(Stored items)
========================
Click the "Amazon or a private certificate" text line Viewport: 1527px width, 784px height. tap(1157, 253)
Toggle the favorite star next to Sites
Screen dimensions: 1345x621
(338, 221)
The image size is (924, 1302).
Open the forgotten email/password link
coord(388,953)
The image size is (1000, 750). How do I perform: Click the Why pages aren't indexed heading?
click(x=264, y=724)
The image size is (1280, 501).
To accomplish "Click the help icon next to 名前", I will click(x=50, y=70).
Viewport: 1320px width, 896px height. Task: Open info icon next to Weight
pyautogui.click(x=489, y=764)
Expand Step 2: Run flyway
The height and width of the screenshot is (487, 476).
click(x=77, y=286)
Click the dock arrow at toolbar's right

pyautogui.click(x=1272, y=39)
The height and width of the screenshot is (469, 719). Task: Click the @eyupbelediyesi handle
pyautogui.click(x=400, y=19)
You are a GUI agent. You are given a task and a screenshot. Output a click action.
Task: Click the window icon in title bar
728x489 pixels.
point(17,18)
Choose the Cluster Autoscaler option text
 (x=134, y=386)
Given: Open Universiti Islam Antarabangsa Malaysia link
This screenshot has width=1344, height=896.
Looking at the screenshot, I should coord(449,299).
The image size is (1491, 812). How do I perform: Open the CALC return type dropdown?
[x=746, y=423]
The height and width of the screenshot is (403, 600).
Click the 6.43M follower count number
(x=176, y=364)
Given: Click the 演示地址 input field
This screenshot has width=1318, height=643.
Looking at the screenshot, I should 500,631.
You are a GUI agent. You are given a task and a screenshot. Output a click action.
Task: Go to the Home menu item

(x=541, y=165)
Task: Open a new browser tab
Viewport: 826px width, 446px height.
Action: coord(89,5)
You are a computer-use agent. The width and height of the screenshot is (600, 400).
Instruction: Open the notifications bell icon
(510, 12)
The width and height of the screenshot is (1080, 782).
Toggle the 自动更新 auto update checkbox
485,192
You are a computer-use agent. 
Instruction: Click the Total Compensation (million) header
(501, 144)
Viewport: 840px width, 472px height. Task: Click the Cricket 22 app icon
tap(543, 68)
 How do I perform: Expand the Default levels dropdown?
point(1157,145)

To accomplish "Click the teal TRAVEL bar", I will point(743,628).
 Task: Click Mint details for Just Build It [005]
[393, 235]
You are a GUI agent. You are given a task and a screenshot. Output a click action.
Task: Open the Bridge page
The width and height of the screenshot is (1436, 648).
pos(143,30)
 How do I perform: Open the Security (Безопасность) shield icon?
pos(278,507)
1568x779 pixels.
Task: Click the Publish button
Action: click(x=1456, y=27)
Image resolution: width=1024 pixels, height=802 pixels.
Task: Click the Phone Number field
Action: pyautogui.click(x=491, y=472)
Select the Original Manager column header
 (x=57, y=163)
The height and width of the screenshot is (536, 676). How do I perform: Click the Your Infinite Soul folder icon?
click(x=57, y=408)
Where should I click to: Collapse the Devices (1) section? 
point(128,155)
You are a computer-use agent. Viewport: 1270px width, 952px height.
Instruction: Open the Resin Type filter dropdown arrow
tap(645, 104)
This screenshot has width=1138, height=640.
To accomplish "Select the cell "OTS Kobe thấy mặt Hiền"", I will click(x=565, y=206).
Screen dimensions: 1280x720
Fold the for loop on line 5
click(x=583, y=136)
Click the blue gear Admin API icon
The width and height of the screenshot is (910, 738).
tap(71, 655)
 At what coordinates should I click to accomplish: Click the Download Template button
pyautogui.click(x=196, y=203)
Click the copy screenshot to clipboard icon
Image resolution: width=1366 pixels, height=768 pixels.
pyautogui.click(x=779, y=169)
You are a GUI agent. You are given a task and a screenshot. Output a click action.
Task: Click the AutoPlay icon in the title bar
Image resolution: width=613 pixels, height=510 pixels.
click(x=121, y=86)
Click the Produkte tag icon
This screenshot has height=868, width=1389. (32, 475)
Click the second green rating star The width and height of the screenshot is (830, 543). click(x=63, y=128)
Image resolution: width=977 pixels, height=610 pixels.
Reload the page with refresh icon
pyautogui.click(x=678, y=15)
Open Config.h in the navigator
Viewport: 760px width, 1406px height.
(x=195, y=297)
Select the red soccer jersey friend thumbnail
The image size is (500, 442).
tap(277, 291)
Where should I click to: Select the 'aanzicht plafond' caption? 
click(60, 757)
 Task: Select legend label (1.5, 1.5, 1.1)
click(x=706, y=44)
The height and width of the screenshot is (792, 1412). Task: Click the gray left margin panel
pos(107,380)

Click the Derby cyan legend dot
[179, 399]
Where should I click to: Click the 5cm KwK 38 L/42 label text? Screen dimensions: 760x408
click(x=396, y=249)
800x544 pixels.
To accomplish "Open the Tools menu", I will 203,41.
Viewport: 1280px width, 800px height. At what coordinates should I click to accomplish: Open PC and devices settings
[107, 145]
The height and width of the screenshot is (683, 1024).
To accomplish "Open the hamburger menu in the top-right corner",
========================
Repeat the data in its entirety, exactly as written.

Click the "Amazon or a private certificate" text line Viewport: 1527px width, 784px height. tap(1157, 253)
Toggle the favorite star next to Sites
Screen dimensions: 1345x621
(338, 221)
The image size is (924, 1302).
Open the forgotten email/password link
coord(388,953)
The image size is (1000, 750). How do I perform: Click the Why pages aren't indexed heading?
click(x=264, y=724)
The image size is (1280, 501).
To accomplish "Click the help icon next to 名前", I will click(x=50, y=70).
Viewport: 1320px width, 896px height. Task: Open info icon next to Weight
pyautogui.click(x=489, y=764)
Expand Step 2: Run flyway
The height and width of the screenshot is (487, 476).
click(x=77, y=286)
Click the dock arrow at toolbar's right

pyautogui.click(x=1272, y=39)
The height and width of the screenshot is (469, 719). Task: Click the @eyupbelediyesi handle
pyautogui.click(x=400, y=19)
You are a GUI agent. You are given a task and a screenshot. Output a click action.
Task: Click the window icon in title bar
728x489 pixels.
point(17,18)
Choose the Cluster Autoscaler option text
 (x=134, y=386)
Given: Open Universiti Islam Antarabangsa Malaysia link
This screenshot has width=1344, height=896.
Looking at the screenshot, I should coord(449,299).
The image size is (1491, 812). How do I perform: Open the CALC return type dropdown?
[x=746, y=423]
The height and width of the screenshot is (403, 600).
Click the 6.43M follower count number
(x=176, y=364)
Given: Click the 演示地址 input field
This screenshot has width=1318, height=643.
Looking at the screenshot, I should 500,631.
You are a GUI agent. You are given a task and a screenshot. Output a click action.
Task: Go to the Home menu item

(x=541, y=165)
Task: Open a new browser tab
Viewport: 826px width, 446px height.
Action: coord(89,5)
You are a computer-use agent. The width and height of the screenshot is (600, 400).
Instruction: Open the notifications bell icon
(510, 12)
The width and height of the screenshot is (1080, 782).
Toggle the 自动更新 auto update checkbox
485,192
You are a computer-use agent. 
Instruction: Click the Total Compensation (million) header
(501, 144)
Viewport: 840px width, 472px height. Task: Click the Cricket 22 app icon
tap(543, 68)
 How do I perform: Expand the Default levels dropdown?
point(1157,145)

To accomplish "Click the teal TRAVEL bar", I will point(743,628).
 Task: Click Mint details for Just Build It [005]
[393, 235]
You are a GUI agent. You are given a task and a screenshot. Output a click action.
Task: Open the Bridge page
The width and height of the screenshot is (1436, 648).
pos(143,30)
 How do I perform: Open the Security (Безопасность) shield icon?
pos(278,507)
1568x779 pixels.
Task: Click the Publish button
Action: click(x=1456, y=27)
Image resolution: width=1024 pixels, height=802 pixels.
Task: Click the Phone Number field
Action: pyautogui.click(x=491, y=472)
Select the Original Manager column header
 (x=57, y=163)
The height and width of the screenshot is (536, 676). How do I perform: Click the Your Infinite Soul folder icon?
click(x=57, y=408)
Where should I click to: Collapse the Devices (1) section? 
point(128,155)
You are a computer-use agent. Viewport: 1270px width, 952px height.
Instruction: Open the Resin Type filter dropdown arrow
tap(645, 104)
This screenshot has width=1138, height=640.
To accomplish "Select the cell "OTS Kobe thấy mặt Hiền"", I will click(x=565, y=206).
Screen dimensions: 1280x720
Fold the for loop on line 5
click(x=583, y=136)
Click the blue gear Admin API icon
The width and height of the screenshot is (910, 738).
tap(71, 655)
 At what coordinates should I click to accomplish: Click the Download Template button
pyautogui.click(x=196, y=203)
Click the copy screenshot to clipboard icon
Image resolution: width=1366 pixels, height=768 pixels.
pyautogui.click(x=779, y=169)
You are a GUI agent. You are given a task and a screenshot. Output a click action.
Task: Click the AutoPlay icon in the title bar
Image resolution: width=613 pixels, height=510 pixels.
click(x=121, y=86)
Click the Produkte tag icon
This screenshot has height=868, width=1389. (32, 475)
Click the second green rating star The width and height of the screenshot is (830, 543). click(x=63, y=128)
Image resolution: width=977 pixels, height=610 pixels.
Reload the page with refresh icon
pyautogui.click(x=678, y=15)
Open Config.h in the navigator
Viewport: 760px width, 1406px height.
(x=195, y=297)
Select the red soccer jersey friend thumbnail
The image size is (500, 442).
tap(277, 291)
Where should I click to: Select the 'aanzicht plafond' caption? 
click(60, 757)
 Task: Select legend label (1.5, 1.5, 1.1)
click(x=706, y=44)
The height and width of the screenshot is (792, 1412). Task: Click the gray left margin panel
pos(107,380)

Click the Derby cyan legend dot
[179, 399]
Where should I click to: Click the 5cm KwK 38 L/42 label text? Screen dimensions: 760x408
click(x=396, y=249)
800x544 pixels.
To accomplish "Open the Tools menu", I will 203,41.
Viewport: 1280px width, 800px height. At what coordinates should I click to accomplish: Open PC and devices settings
[107, 145]
The height and width of the screenshot is (683, 1024).
To accomplish "Open the hamburger menu in the top-right corner",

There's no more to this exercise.